## Extracted records

__________________________________________________

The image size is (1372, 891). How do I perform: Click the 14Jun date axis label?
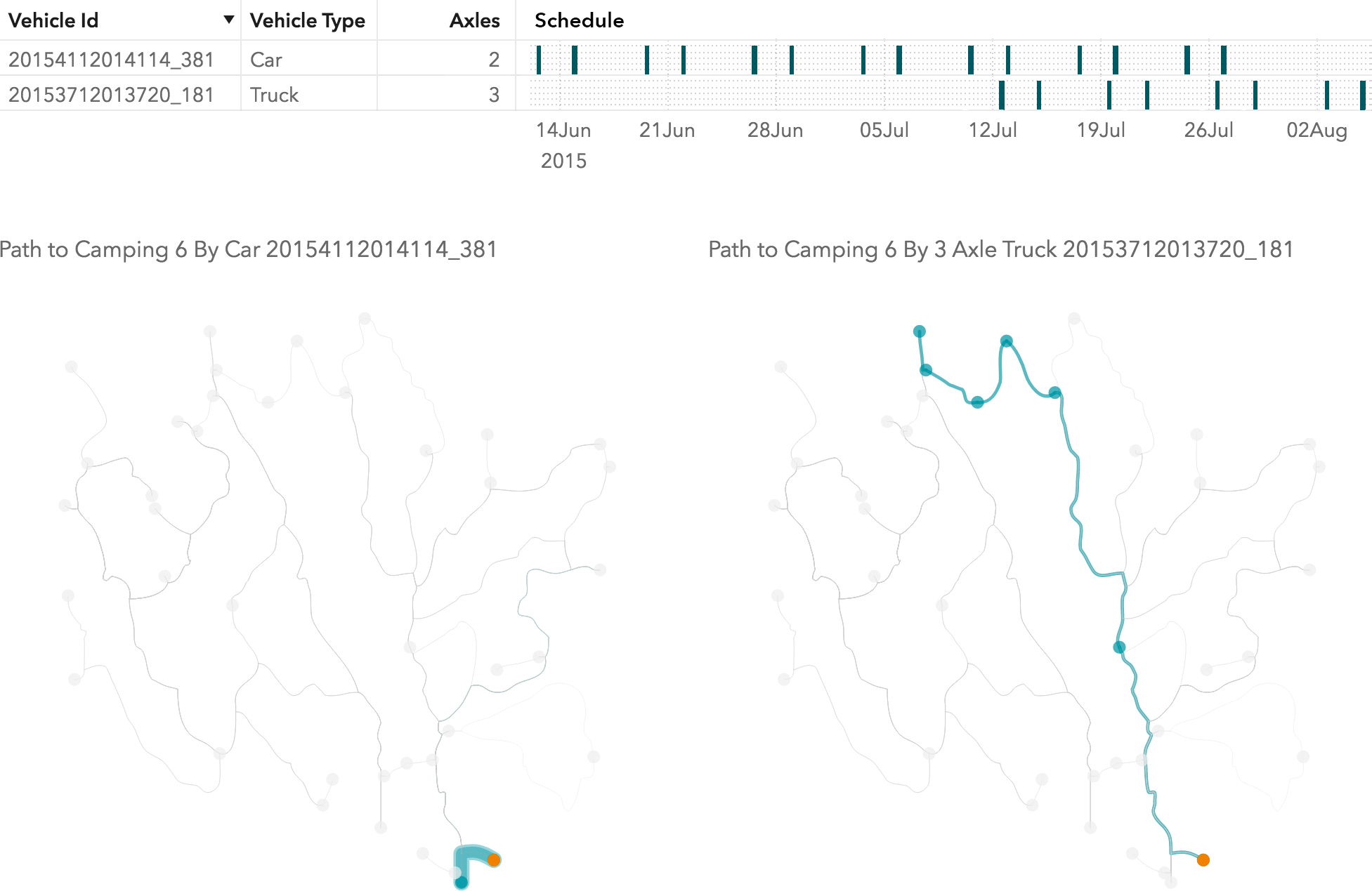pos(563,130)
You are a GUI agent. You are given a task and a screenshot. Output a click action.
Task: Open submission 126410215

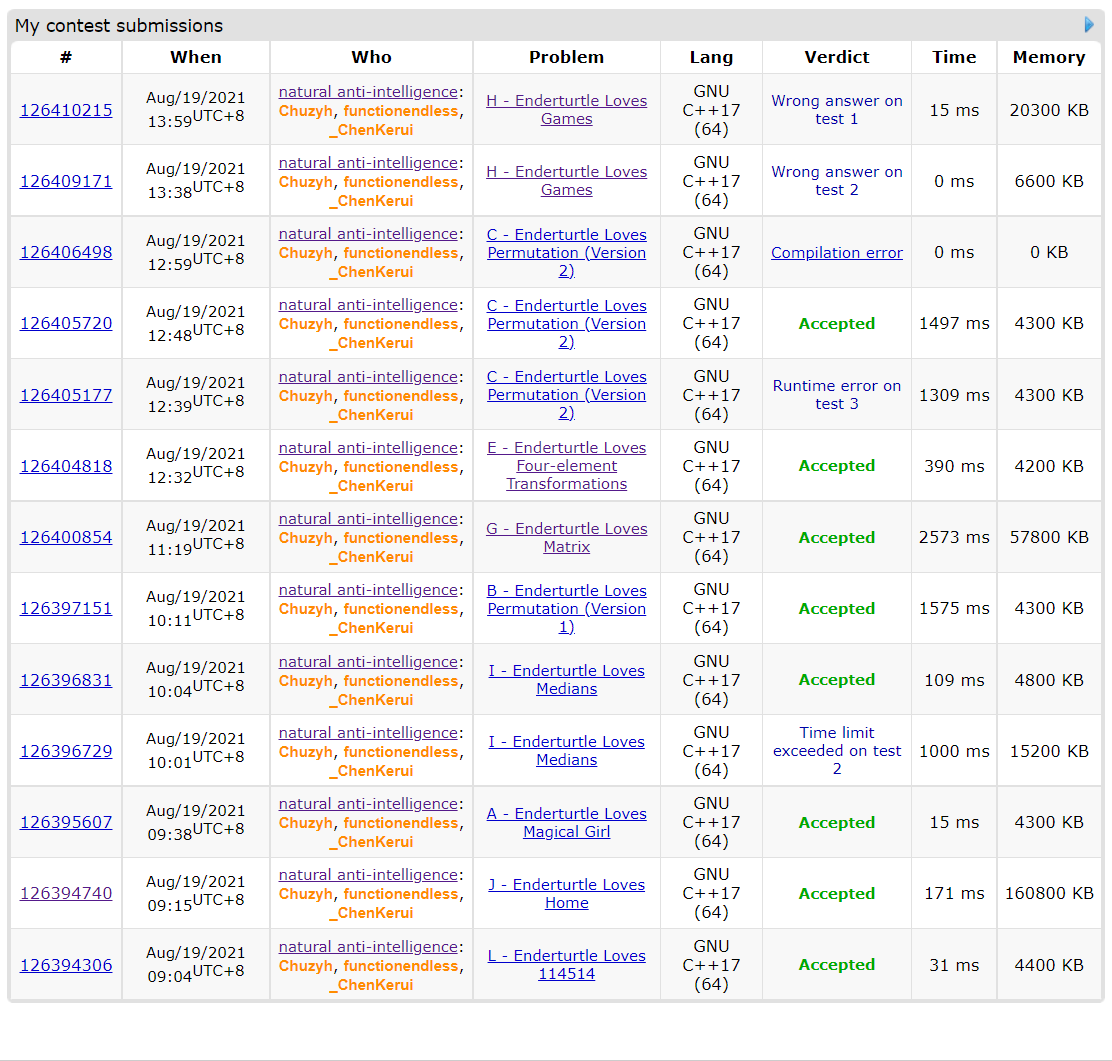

__________________________________________________

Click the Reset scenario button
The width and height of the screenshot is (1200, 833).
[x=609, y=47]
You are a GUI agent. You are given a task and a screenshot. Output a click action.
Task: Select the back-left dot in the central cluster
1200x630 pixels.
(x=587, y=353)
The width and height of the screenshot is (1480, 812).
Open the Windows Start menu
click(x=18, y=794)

__________________________________________________

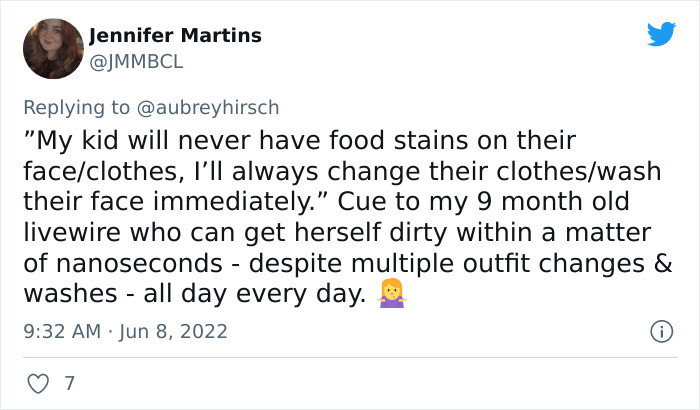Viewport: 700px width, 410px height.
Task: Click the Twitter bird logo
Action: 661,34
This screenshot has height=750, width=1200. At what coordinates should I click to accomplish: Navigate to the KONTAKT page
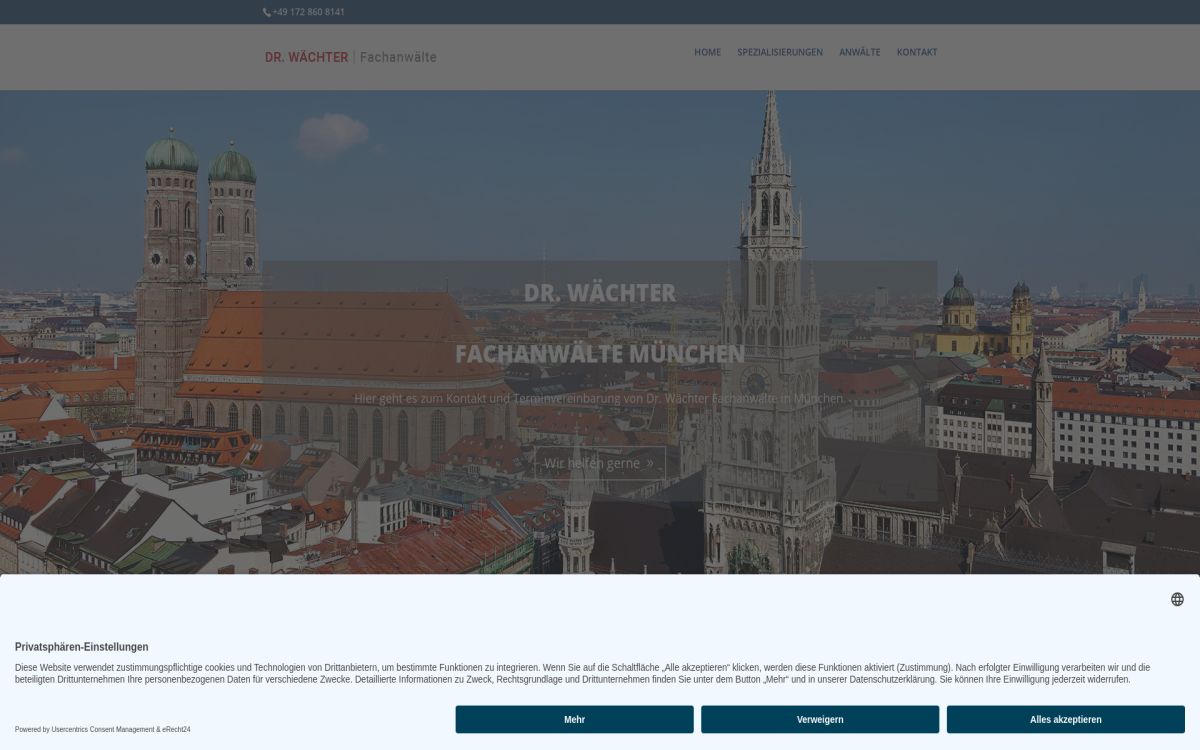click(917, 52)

__________________________________________________

## Problem statement
Pictures excluded, reproduce only the part above that opens with the line holding "The image size" and closes with the line holding "Task: Open submission 126410215", exactly as written.

## Problem solution
The image size is (1372, 891). How do I perform: Click the 14Jun date axis label?
pos(563,130)
You are a GUI agent. You are given a task and a screenshot. Output a click action.
Task: Open submission 126410215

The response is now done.